Task to carry out » Transcribe everything in the records, dropping and changing nothing.
*** Extracted material ***
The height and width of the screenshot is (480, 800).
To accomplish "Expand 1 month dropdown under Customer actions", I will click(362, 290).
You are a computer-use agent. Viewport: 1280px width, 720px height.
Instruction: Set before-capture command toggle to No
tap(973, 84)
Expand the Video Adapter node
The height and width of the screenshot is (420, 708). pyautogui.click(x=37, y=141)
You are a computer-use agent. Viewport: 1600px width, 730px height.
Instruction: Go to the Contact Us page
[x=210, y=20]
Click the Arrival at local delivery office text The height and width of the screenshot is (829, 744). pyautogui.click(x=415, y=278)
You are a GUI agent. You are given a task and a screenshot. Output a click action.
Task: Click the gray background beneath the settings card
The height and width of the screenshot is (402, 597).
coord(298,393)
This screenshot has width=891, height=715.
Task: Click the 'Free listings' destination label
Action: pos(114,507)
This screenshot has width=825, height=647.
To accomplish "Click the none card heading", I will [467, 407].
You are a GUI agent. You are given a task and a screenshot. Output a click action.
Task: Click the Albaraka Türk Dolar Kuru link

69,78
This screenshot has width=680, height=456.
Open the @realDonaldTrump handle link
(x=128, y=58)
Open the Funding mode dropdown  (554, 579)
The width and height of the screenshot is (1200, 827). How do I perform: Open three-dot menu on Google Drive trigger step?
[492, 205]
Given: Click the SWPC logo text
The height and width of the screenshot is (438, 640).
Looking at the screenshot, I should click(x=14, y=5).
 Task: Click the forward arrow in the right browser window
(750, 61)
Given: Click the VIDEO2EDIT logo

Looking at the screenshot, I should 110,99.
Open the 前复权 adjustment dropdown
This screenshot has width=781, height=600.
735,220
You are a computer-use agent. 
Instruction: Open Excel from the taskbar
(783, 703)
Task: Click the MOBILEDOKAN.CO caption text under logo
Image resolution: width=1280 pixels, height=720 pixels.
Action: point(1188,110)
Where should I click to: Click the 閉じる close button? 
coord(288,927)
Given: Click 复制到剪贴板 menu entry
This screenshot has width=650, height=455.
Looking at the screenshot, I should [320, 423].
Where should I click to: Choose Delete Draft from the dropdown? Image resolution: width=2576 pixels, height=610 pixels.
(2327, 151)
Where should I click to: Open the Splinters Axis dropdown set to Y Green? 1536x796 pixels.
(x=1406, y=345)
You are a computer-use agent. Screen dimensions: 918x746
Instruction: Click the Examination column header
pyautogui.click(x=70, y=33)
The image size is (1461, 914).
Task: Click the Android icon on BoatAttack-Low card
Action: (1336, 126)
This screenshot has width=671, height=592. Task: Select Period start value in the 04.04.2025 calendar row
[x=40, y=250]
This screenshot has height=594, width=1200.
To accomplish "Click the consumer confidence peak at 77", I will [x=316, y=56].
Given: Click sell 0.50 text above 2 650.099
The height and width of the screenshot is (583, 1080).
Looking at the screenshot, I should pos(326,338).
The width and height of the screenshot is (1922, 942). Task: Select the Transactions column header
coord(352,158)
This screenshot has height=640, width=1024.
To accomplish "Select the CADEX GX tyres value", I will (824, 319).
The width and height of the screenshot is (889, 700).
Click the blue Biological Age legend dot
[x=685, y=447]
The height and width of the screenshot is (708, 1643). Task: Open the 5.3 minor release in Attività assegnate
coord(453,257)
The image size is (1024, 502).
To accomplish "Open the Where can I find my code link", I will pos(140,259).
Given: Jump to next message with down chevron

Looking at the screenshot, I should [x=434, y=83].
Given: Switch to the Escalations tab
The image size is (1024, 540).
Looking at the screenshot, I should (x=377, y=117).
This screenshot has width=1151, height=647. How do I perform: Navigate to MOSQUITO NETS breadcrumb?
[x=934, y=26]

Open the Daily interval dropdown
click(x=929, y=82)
***
Written response »
The height and width of the screenshot is (480, 800).
To accomplish "Expand 1 month dropdown under Customer actions", I will click(362, 290).
You are a computer-use agent. Viewport: 1280px width, 720px height.
Instruction: Set before-capture command toggle to No
tap(973, 84)
Expand the Video Adapter node
The height and width of the screenshot is (420, 708). pyautogui.click(x=37, y=141)
You are a computer-use agent. Viewport: 1600px width, 730px height.
Instruction: Go to the Contact Us page
[x=210, y=20]
Click the Arrival at local delivery office text The height and width of the screenshot is (829, 744). pyautogui.click(x=415, y=278)
You are a GUI agent. You are given a task and a screenshot. Output a click action.
Task: Click the gray background beneath the settings card
The height and width of the screenshot is (402, 597).
coord(298,393)
This screenshot has width=891, height=715.
Task: Click the 'Free listings' destination label
Action: pos(114,507)
This screenshot has width=825, height=647.
To accomplish "Click the none card heading", I will [467, 407].
You are a GUI agent. You are given a task and a screenshot. Output a click action.
Task: Click the Albaraka Türk Dolar Kuru link

69,78
This screenshot has width=680, height=456.
Open the @realDonaldTrump handle link
(x=128, y=58)
Open the Funding mode dropdown  (554, 579)
The width and height of the screenshot is (1200, 827). How do I perform: Open three-dot menu on Google Drive trigger step?
[492, 205]
Given: Click the SWPC logo text
The height and width of the screenshot is (438, 640).
Looking at the screenshot, I should click(x=14, y=5).
 Task: Click the forward arrow in the right browser window
(750, 61)
Given: Click the VIDEO2EDIT logo

Looking at the screenshot, I should 110,99.
Open the 前复权 adjustment dropdown
This screenshot has width=781, height=600.
735,220
You are a computer-use agent. 
Instruction: Open Excel from the taskbar
(783, 703)
Task: Click the MOBILEDOKAN.CO caption text under logo
Image resolution: width=1280 pixels, height=720 pixels.
Action: point(1188,110)
Where should I click to: Click the 閉じる close button? 
coord(288,927)
Given: Click 复制到剪贴板 menu entry
This screenshot has width=650, height=455.
Looking at the screenshot, I should [320, 423].
Where should I click to: Choose Delete Draft from the dropdown? Image resolution: width=2576 pixels, height=610 pixels.
(2327, 151)
Where should I click to: Open the Splinters Axis dropdown set to Y Green? 1536x796 pixels.
(x=1406, y=345)
You are a computer-use agent. Screen dimensions: 918x746
Instruction: Click the Examination column header
pyautogui.click(x=70, y=33)
The image size is (1461, 914).
Task: Click the Android icon on BoatAttack-Low card
Action: (1336, 126)
This screenshot has width=671, height=592. Task: Select Period start value in the 04.04.2025 calendar row
[x=40, y=250]
This screenshot has height=594, width=1200.
To accomplish "Click the consumer confidence peak at 77", I will [x=316, y=56].
Given: Click sell 0.50 text above 2 650.099
The height and width of the screenshot is (583, 1080).
Looking at the screenshot, I should pos(326,338).
The width and height of the screenshot is (1922, 942). Task: Select the Transactions column header
coord(352,158)
This screenshot has height=640, width=1024.
To accomplish "Select the CADEX GX tyres value", I will (824, 319).
The width and height of the screenshot is (889, 700).
Click the blue Biological Age legend dot
[x=685, y=447]
The height and width of the screenshot is (708, 1643). Task: Open the 5.3 minor release in Attività assegnate
coord(453,257)
The image size is (1024, 502).
To accomplish "Open the Where can I find my code link", I will pos(140,259).
Given: Jump to next message with down chevron

Looking at the screenshot, I should [x=434, y=83].
Given: Switch to the Escalations tab
The image size is (1024, 540).
Looking at the screenshot, I should (x=377, y=117).
This screenshot has width=1151, height=647. How do I perform: Navigate to MOSQUITO NETS breadcrumb?
[x=934, y=26]

Open the Daily interval dropdown
click(x=929, y=82)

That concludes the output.